Même si cette procédure n’a pas été formellement respectée en l’espèce, et compte tenu des circonstances décrites plus haut, dont il ressort que le demandeur a été informé dès les 03 octobre 2024 des faits qui lui étaient reprochés, et que ces faits revêtaient une gravité certaine, la mesure de suspension provisoire a été prise, et prolongée, dans des conditions et pour des motifs qui ne permettent pas de caractériser un trouble manifestement illicite alors que par ailleurs les préjudices allégués, à les supposer établis, sont à ce jour consommés, l’année universitaire étant terminée.
Au regard par ailleurs des contestations opposées par la défenderesse à la demande, qui doivent être qualifiées de sérieuses, et dont l’appréciation relève de la compétence du seul juge du fond, les demandes de nullité, et de mainlevée, seront rejetées.
sur la provision :
Le demandeur sollicite la condamnation de la défenderesse à lui payer une provision de 10 000 euros à valoir sur l’indemnisation de son préjudice en lien avec la suspension provisoire annulée et la publicité donnée au sein de l’association et de l’ensemble des étudiants de deuxième année de l’Université de médecine Victor Segalen [Localité 4] 2.
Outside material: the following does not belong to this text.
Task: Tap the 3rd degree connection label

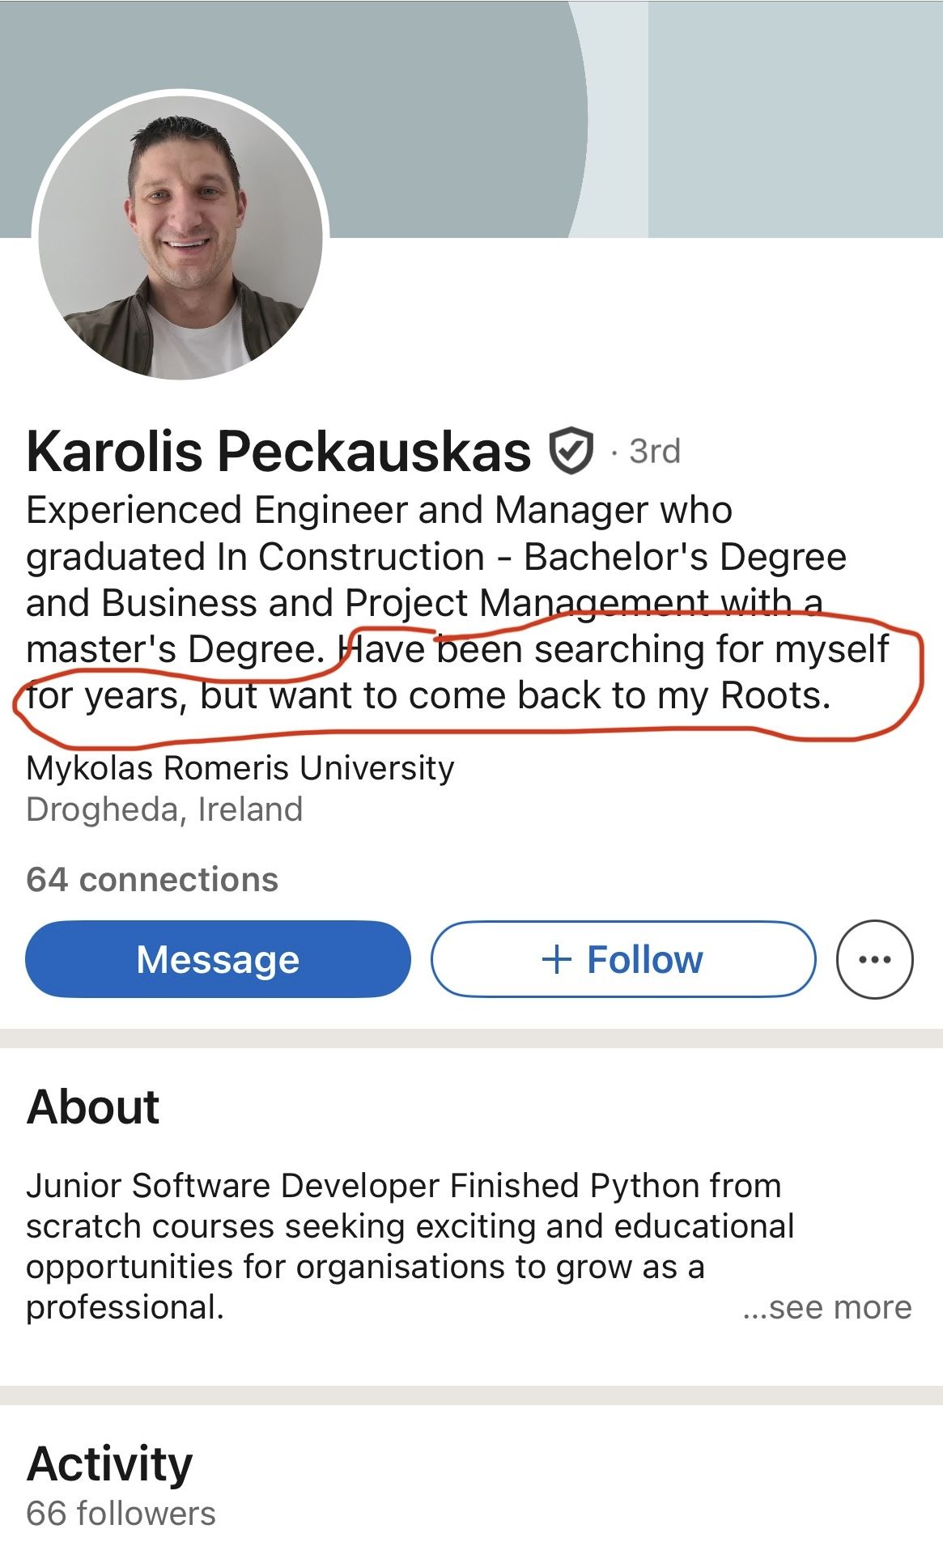Action: click(x=655, y=452)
Cette demande, pour prospérer, suppose que l’obligation de la défenderesse ne soit pas sérieusement contestable. En l’état, la faute de l’association comme la réalité même d’un préjudice se heurtent à des contestations sérieuses qui commandent le rejet de la demande.
sur les autres demandes :
Le demandeur, qui succombe, sera débouté de ses autres demandes.
En revanche, il apparaît inéquitable de laisser à la charge de la défenderesse les sommes, non comprises dans les dépens, qu’elle a exposées dans le cadre de l’instance. M.[Y] sera condamné à lui payer la somme de 2 000 euros sur le fondement de l’article 700 du code de procédure civile outre les dépens.
III – DÉCISION
Le juge des référés du tribunal judiciaire de Bordeaux, statuant par décision contradictoire, prononcée publiquement par mise à disposition au greffe, et à charge d’appel ;
Vu l’article 835 du code de procédure civile ;
Dit n’y avoir lieu à référé ;
Déboute Monsieur [B] [Y] de toutes ses demandes à l’encontre de l’association CARABINS DE [Localité 4] ;
Condamne Monsieur [B] [Y] à payer à l’association CARABINS DE [Localité 4] la somme de 2 000 euros sur le fondement des dispositions de l’article 700 du code de procédure civile.
Condamne Monsieur [B] [Y] aux dépens.
La présente décision a été signée par Elisabeth FABRY, Première Vice-Présidente, et par Karine PAPPAKOSTAS, Greffière.